During summer, some owners used the exhaust heat from these engines to activate modern absorption air conditioning equipment. At other installations, the hot exhaust from micro-turbine engines was used to produce saturated steam at locations where steam was needed. This steam can also be superheated and expanded in small steam engines that drive electrical generation equipment. Heat in the exhaust steam may be used to heat buildings during cool weather. The overall energy efficiency of modern small-scale power systems could exceed 50%. Modern computer technology allows these systems to be automated whereas telecommunications technology can allow groups of such small (DG) co-generative power stations to be monitored and controlled from a single remote location.

Automated and remotely monitored power generation systems would incur low personnel costs and low overall operating costs.

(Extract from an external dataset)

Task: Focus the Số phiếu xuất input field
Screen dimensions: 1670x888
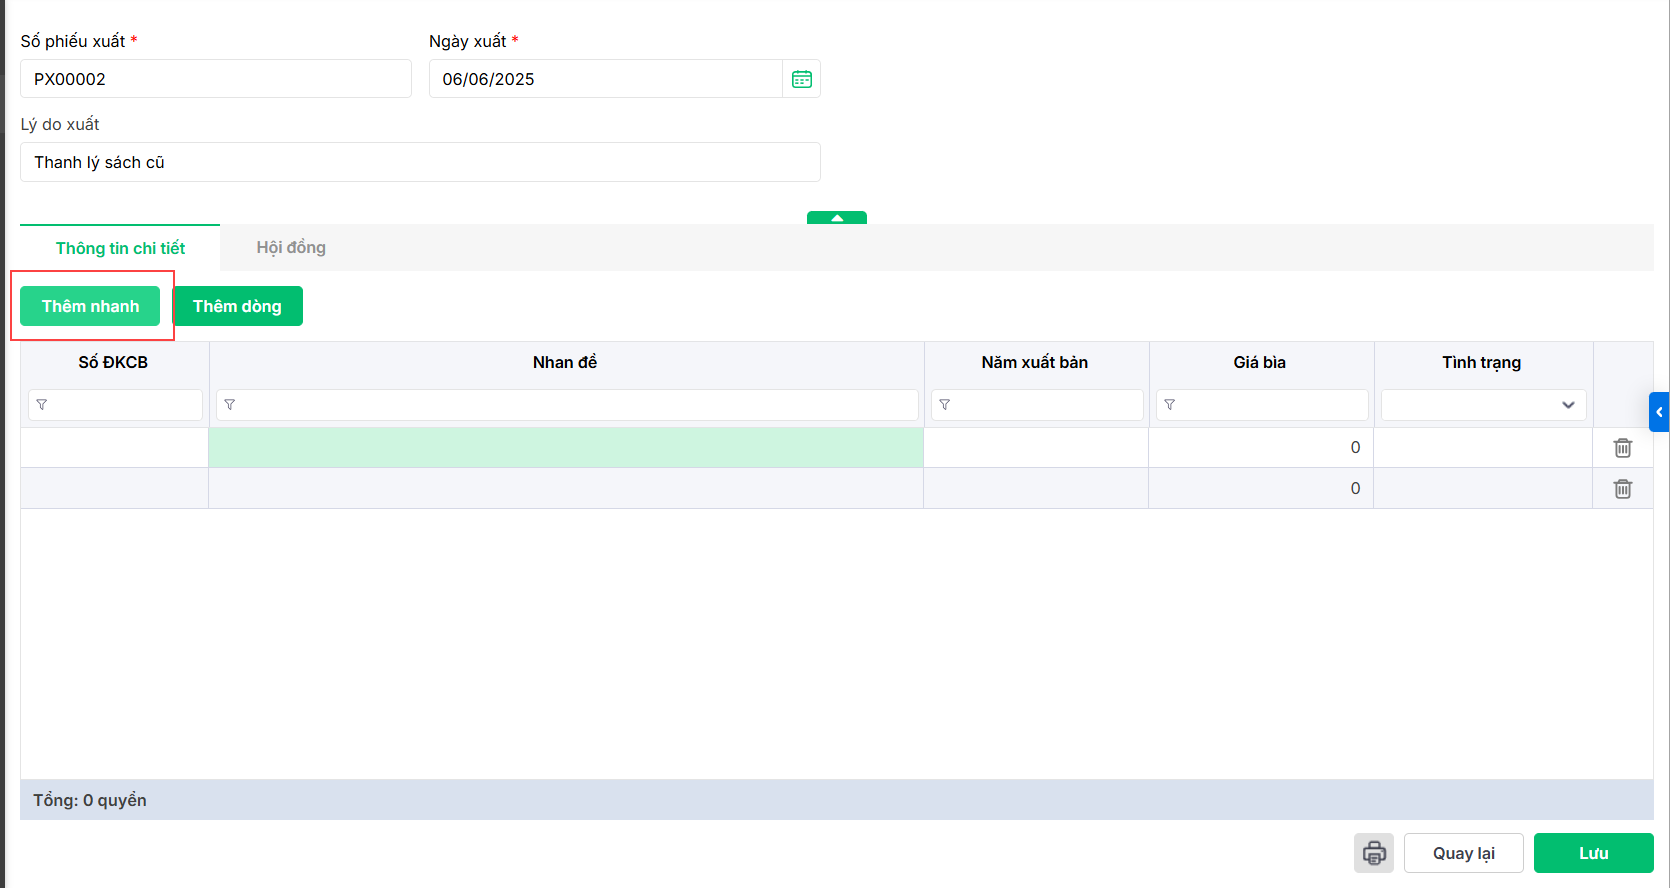Action: click(216, 79)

Mobile maintenance staff could be routinely assigned to inspect various power generation locations and perform minor maintenance tasks as needed. Such installations could serve groups of commercial users who are located within the same property boundary. Private power lines may be connected across private property lines with the owner’s permission and where regulations permit. Most small-scale power generation systems could be built so as to be easily removable and mobile, features inherent in low-power technologies such as fuel cell systems, solar photovoltaic systems and thermo-acoustic engines.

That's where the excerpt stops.